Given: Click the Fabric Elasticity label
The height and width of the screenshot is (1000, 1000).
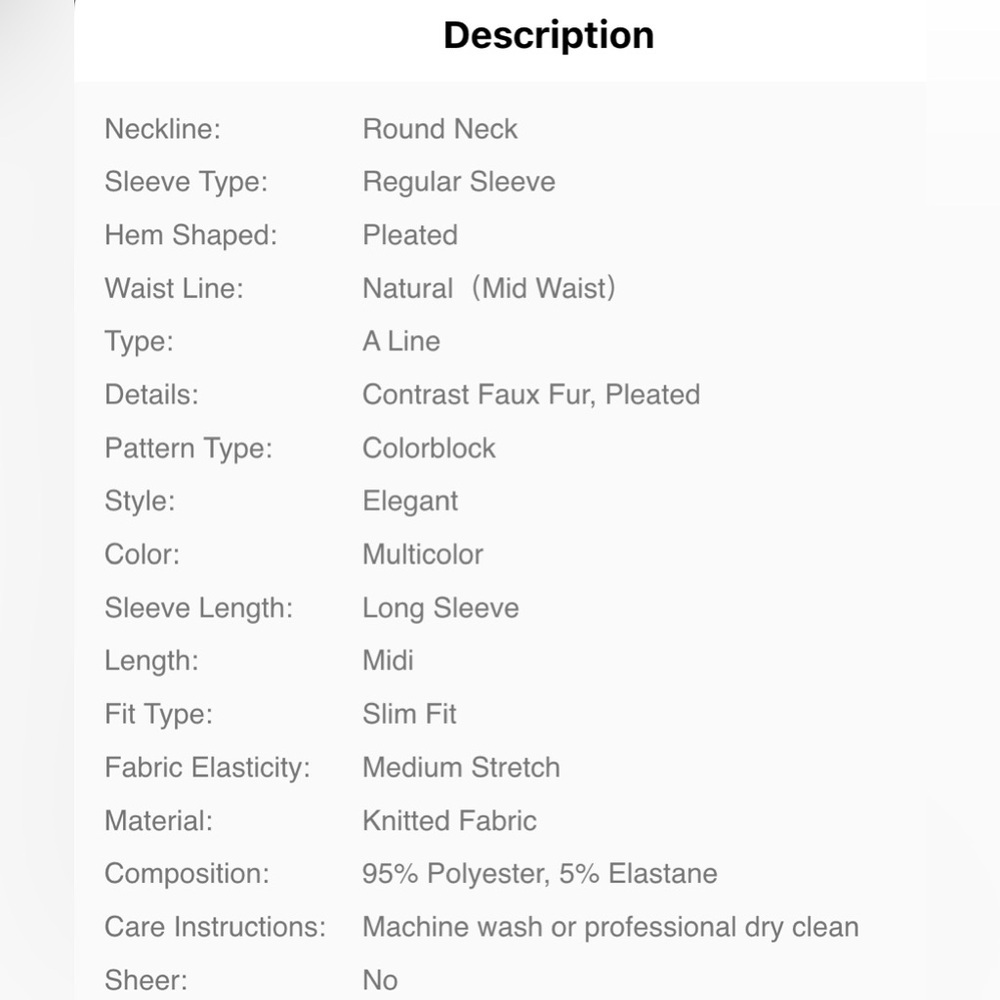Looking at the screenshot, I should [x=207, y=768].
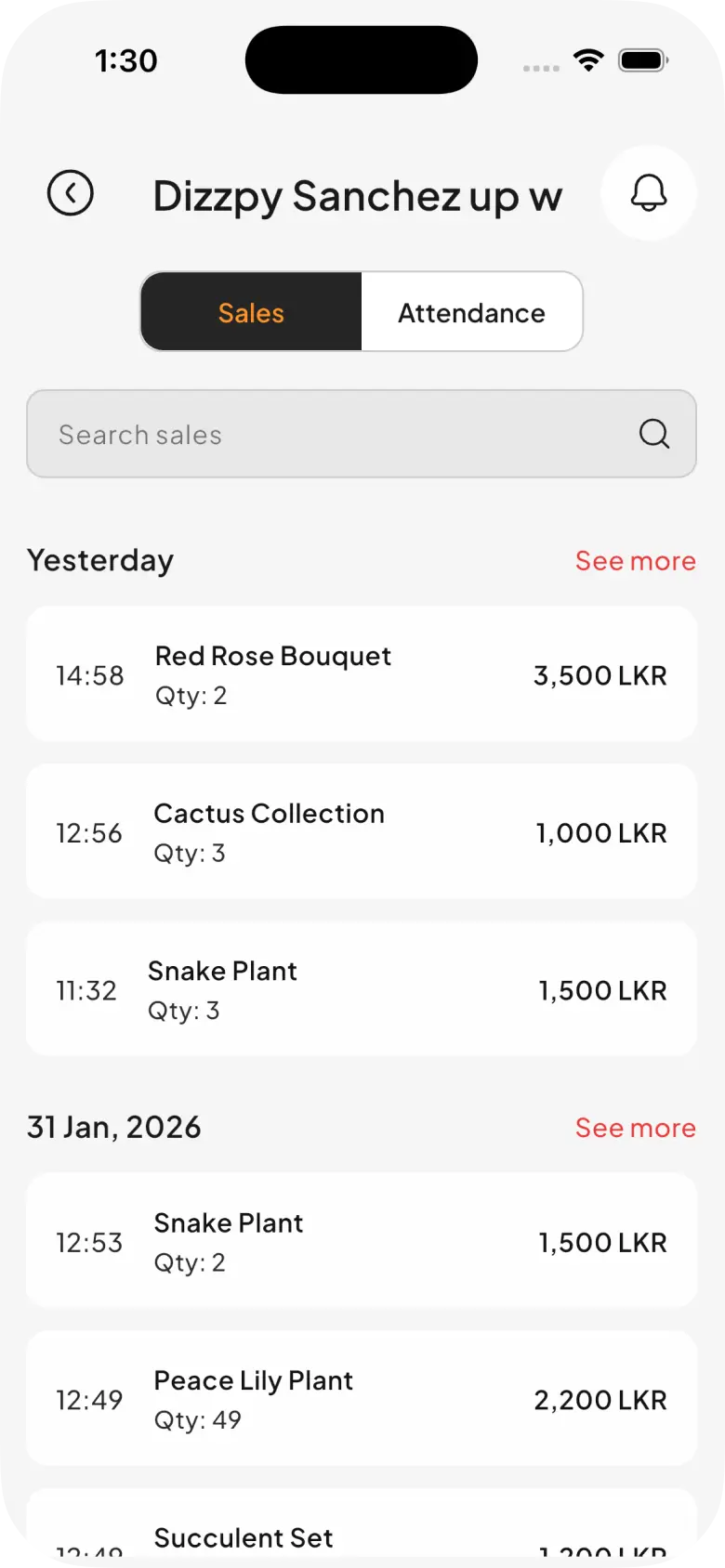Image resolution: width=725 pixels, height=1568 pixels.
Task: Tap the 2,200 LKR sale amount
Action: tap(600, 1400)
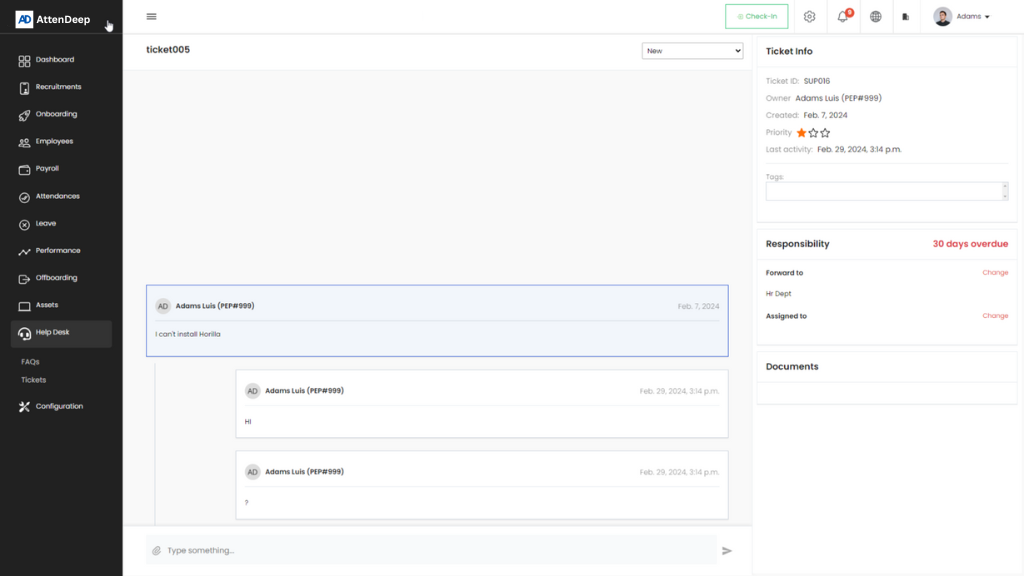This screenshot has height=576, width=1024.
Task: Open the notifications bell icon
Action: tap(843, 17)
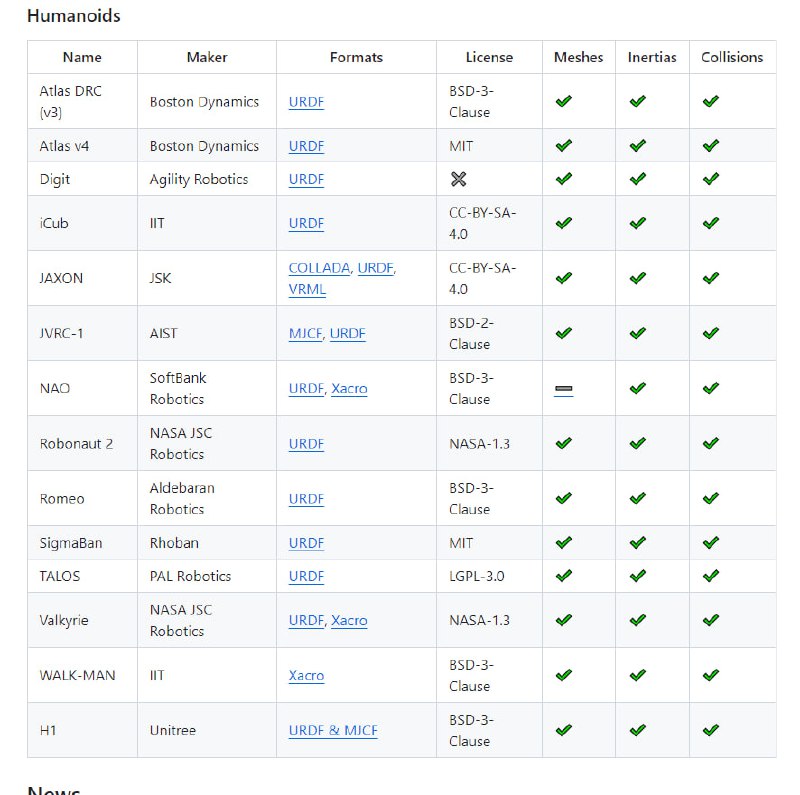Click the Humanoids section heading
Image resolution: width=800 pixels, height=795 pixels.
pos(73,16)
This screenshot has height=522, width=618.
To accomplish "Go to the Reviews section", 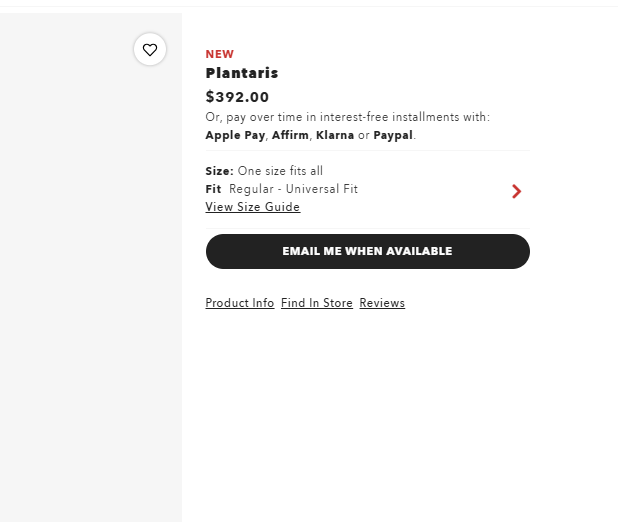I will 382,303.
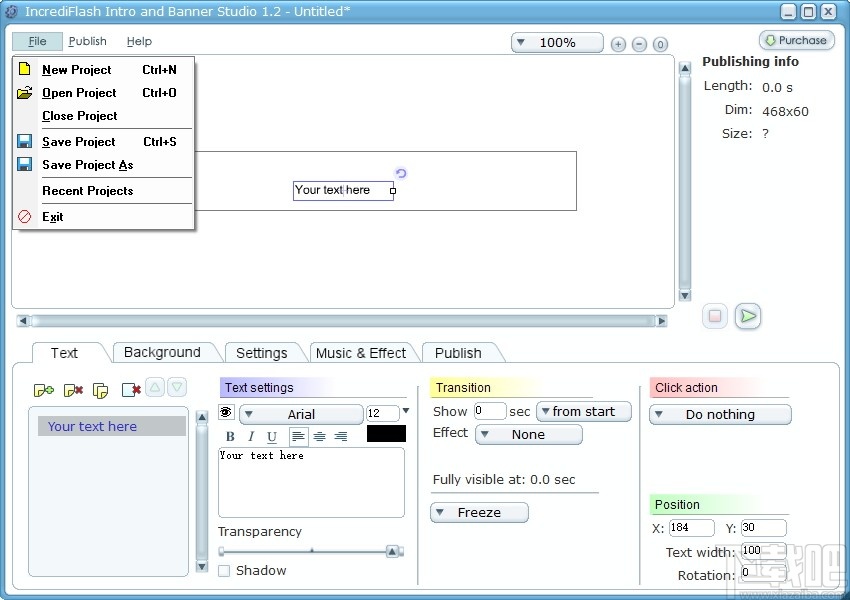Image resolution: width=850 pixels, height=600 pixels.
Task: Open the Freeze transition dropdown button
Action: tap(479, 513)
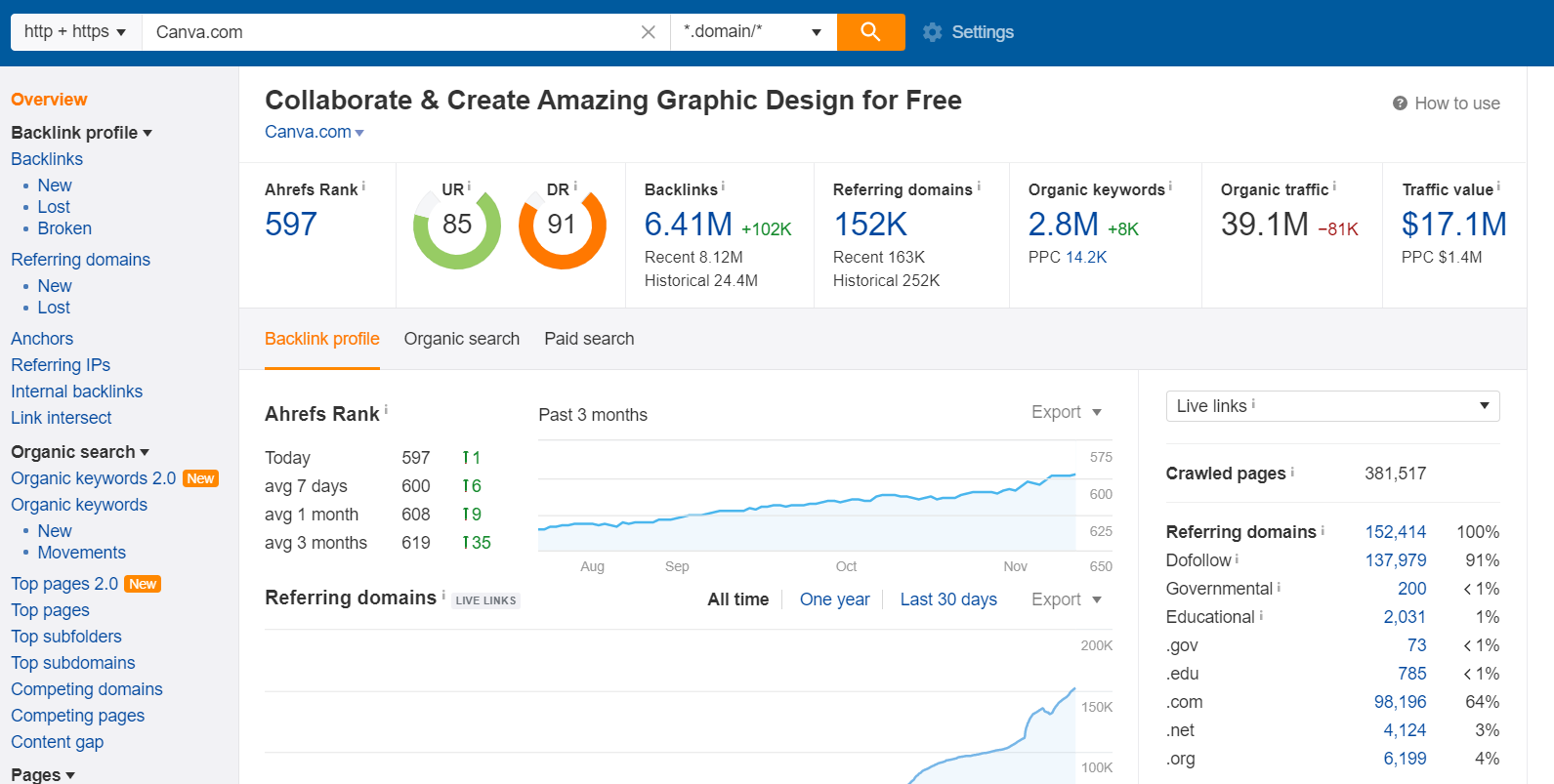
Task: Select All time range for Referring domains
Action: (x=737, y=599)
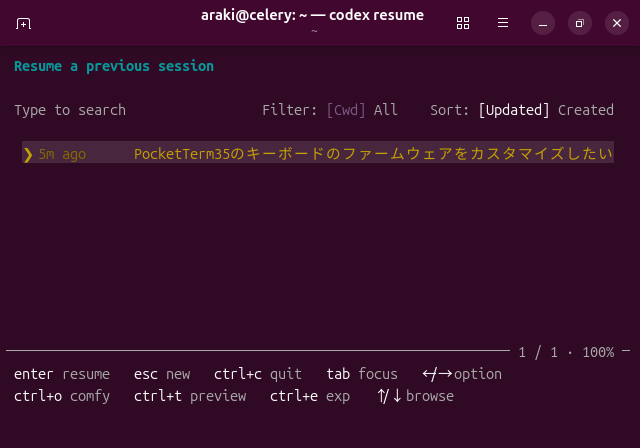This screenshot has height=448, width=640.
Task: Restore the terminal window size
Action: [580, 23]
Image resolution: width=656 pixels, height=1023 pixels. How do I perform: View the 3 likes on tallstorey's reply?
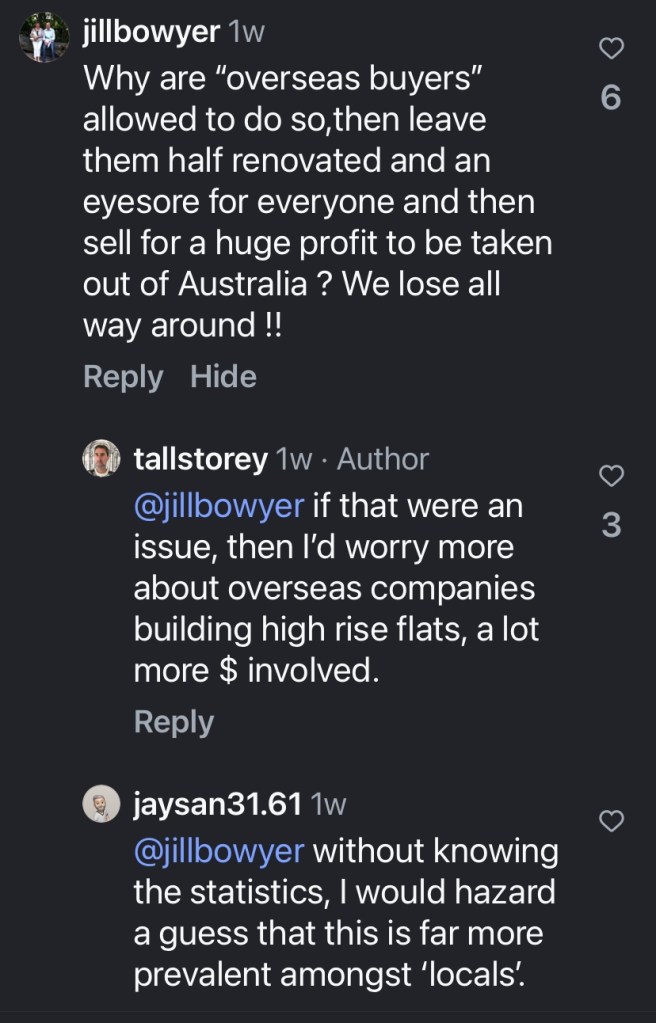pyautogui.click(x=611, y=525)
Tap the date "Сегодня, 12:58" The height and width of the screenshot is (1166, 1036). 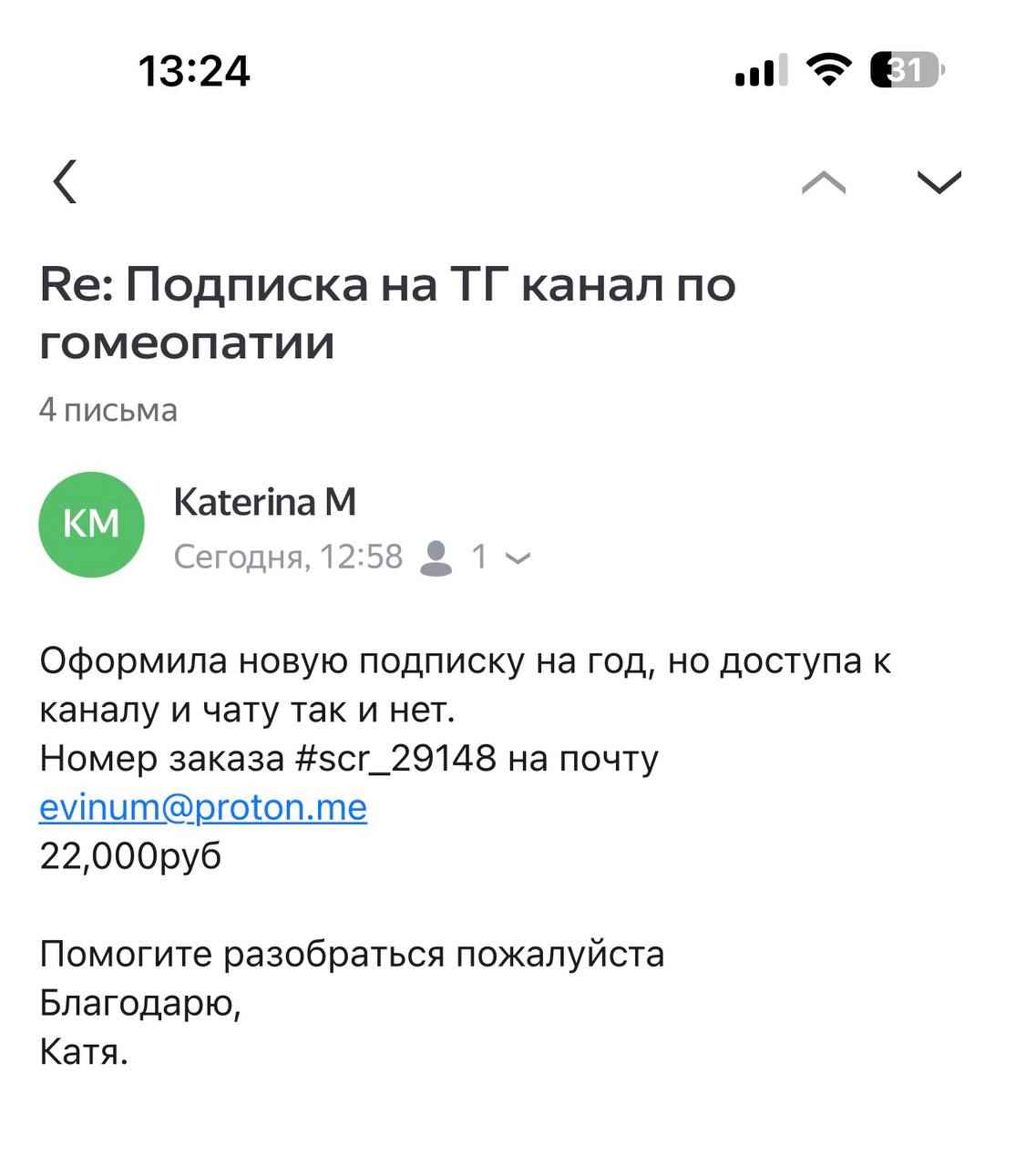point(288,557)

---*---

*EXERCISE:*
An exact copy is required of the lines from the start of the records above through the line with "This screenshot has height=522, width=618.", and only those, without any pictures.

*EXERCISE OUTPUT:*
Given: Click the Fabric Elasticity label
The height and width of the screenshot is (1000, 1000).
Looking at the screenshot, I should [x=207, y=768].
Image resolution: width=725 pixels, height=1568 pixels.
Task: Tap the 2,200 LKR sale amount
Action: tap(600, 1400)
This screenshot has height=576, width=1024.
Task: Open the notifications bell icon
Action: tap(843, 17)
Click the Humanoids section heading
Image resolution: width=800 pixels, height=795 pixels.
pos(73,16)
This screenshot has height=522, width=618.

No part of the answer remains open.